Second, note this "embedded value" term, which represents both NAV and the estimated value - again, a bit of a joke - of the business. Goldman is apparently promoting this new yardstick instead of more familiar ones like P/E and P/B.
The point of a yardstick is to allow a common way to measure whatever needs to be measured. If you are used to measuring things in feet, being told to use meters is confusing enough. Now imagine you have to measure your height but using "percentage of Yao Ming" as the barometer. Doable, but hardly meaningful unless you were a basketball scout, and even then wouldn't simple feet be a superior measure? What we really want to know is the height, and in a form that means something to us.
Thus this introduction of a new yardstick does nothing to improve our ability to judge that which needs to be judged.
Using a More Familiar Yardstick
To put the figures back into a form relevant for most investors, the top end HK$72 billion initial market cap on the 6 billion shares to be outstanding works out to a historical P/E of 33.4369 times (check out that Goldman-like precision!). Ping An is expected to make a profit this year around Rmb 2.7 billion, or HK$2.54 billion, for a forward P/E of about 29 times. I don't know what the NAV is, so I can't give you a P/B, but we'll let Quam's analysts crunch more of the numbers for you when they become available.
I don't know how to interpret a 2.23 embedded value score, but I can say that with P/Es around 30 times, Ping An is certainly not cheap. For comparison, established financial powerhouse HSBC's P/E is 18x. And HSBC clearly deserves the premium.
Peace for a Price
Even analysts cited by the press agreed it will be an expensive IPO. But don't you love the rationale for buying it anyway? One broker said, "I think the stock will benefit from the positive market sentiment as it is approaching the mid year window-dressing period."
Forget fundamentals! The market's in a good mood! And mutual fund managers will want it in their portfolios for window-dressing reasons!
Just the day before, the SCMP reported on the rise and fall of Pearl Oriental. Remember that one? Once the darling of the market? How many portfolios is it in now?
You have to realize that while initial hype may lead to a share being popular, in the end it has to prove itself worthy of the popularity. In other words, it has to be earned.

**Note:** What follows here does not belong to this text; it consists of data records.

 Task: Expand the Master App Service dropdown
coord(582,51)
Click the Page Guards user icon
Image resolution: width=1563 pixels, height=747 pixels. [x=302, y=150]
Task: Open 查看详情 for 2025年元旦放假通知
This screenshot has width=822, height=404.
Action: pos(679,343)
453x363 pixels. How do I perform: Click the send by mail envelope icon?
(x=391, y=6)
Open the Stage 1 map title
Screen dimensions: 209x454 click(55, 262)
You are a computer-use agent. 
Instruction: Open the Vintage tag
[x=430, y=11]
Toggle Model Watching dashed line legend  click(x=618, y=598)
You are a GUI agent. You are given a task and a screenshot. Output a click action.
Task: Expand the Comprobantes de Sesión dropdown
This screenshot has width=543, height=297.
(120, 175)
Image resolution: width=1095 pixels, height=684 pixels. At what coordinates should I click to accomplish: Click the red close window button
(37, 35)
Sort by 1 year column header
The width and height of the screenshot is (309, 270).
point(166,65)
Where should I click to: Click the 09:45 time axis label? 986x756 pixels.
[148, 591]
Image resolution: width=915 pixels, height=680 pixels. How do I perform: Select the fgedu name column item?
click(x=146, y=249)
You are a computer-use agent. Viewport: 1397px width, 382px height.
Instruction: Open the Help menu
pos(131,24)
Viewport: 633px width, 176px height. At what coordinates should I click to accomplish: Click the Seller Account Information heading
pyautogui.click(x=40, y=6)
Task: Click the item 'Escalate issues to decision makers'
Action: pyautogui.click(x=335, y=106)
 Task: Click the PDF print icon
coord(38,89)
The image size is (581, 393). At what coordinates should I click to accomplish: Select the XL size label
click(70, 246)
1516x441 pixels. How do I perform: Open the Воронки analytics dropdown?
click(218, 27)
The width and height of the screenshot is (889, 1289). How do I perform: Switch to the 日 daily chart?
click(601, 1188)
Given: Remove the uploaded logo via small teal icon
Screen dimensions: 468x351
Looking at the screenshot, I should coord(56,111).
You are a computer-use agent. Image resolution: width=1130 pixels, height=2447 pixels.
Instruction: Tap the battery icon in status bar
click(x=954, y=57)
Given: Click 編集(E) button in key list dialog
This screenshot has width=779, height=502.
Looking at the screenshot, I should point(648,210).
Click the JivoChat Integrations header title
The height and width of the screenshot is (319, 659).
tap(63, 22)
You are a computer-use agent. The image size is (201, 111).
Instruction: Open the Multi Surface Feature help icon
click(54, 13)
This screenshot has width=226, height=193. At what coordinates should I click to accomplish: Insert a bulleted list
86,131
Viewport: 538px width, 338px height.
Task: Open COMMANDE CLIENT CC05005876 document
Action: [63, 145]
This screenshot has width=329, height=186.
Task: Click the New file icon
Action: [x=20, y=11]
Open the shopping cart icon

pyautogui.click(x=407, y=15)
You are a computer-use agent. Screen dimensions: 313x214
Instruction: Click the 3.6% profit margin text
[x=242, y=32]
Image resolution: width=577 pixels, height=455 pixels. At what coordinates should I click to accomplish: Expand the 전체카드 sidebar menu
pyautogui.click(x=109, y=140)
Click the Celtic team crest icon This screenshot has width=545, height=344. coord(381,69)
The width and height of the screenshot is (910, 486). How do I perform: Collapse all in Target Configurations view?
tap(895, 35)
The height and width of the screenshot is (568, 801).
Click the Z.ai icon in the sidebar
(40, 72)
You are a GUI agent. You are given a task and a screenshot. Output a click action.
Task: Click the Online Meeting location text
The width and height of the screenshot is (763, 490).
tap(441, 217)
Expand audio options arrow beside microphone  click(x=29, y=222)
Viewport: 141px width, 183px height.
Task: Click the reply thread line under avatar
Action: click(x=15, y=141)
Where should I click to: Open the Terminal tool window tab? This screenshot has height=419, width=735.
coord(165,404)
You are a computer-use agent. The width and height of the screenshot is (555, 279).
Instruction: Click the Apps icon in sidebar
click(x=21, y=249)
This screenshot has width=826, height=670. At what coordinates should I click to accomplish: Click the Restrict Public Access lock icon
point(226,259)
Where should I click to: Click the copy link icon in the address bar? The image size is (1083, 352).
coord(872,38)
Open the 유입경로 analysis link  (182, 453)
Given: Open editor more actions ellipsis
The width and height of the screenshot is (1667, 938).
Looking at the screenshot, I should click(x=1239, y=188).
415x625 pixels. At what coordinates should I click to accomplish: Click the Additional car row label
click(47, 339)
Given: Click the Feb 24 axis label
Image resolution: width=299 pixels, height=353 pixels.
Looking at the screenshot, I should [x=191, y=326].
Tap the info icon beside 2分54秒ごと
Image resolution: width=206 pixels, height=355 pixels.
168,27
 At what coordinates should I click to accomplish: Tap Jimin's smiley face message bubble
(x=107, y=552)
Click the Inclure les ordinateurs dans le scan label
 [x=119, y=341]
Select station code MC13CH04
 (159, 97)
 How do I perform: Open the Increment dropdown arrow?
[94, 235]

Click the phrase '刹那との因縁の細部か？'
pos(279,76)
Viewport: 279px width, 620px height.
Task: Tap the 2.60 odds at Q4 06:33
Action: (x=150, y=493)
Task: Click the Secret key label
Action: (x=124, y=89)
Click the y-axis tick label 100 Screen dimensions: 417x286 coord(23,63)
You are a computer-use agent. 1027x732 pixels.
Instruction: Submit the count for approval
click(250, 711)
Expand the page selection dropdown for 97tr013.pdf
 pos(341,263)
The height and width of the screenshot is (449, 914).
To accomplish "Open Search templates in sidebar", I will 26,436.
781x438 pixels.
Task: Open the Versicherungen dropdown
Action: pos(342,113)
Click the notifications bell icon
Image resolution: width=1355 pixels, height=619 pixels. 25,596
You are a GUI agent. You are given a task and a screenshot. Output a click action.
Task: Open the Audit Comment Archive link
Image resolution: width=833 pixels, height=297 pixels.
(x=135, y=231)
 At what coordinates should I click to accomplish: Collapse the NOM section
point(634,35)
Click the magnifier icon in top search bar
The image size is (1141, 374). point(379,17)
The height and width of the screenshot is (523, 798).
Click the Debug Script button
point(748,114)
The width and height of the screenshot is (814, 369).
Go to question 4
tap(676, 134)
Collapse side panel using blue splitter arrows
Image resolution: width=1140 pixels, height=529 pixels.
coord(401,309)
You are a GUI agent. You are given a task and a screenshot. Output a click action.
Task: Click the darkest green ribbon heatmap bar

And that means - in the case of stocks, anyway - fundamentals.
Other Considerations
Ping An is suffering the same sort of problems as China Life with its high guaranteed returns on earlier policies and inability to reinvest at better rates due to the low interest rate environment. Rates may have bottomed, but that doesn't mean they're going through the roof anytime soon, or to levels where Ping An and China Life can break even on those earlier policies.
Meanwhile, one has to wonder if some of the shenanigans over at China Life won't be repeated at Ping An. No reason to think they will, but weak internal controls is surely not a problem limited only to China's industry leader.
Yes, China is a huge, growing market. But folks seem to forget that with higher reward potential comes higher risk of loss. I'm not against investing in Chinese companies, but at least make a decision based on relevant, established value measures and not just because some big names (Lee Shau-kee, Thomas Kwok) are rumored to be interested, or because "the market's looking cheery!", or because "it's the great Chinese market!"
Ping An may be an insurance company, but that doesn't mean your investment is an assured winner.
May be this stock could be for long-term according to its business nature. Today is the its first day in stock market, the price is $10.4, the price of the stock is $10.3. So we all hold for a while. May be there should be chance for 10% or even 20% up. "蒙牛" got such 20% up.(even thought they are entirely different business nature, so on and so on). I think its potential should be better than 蒙牛.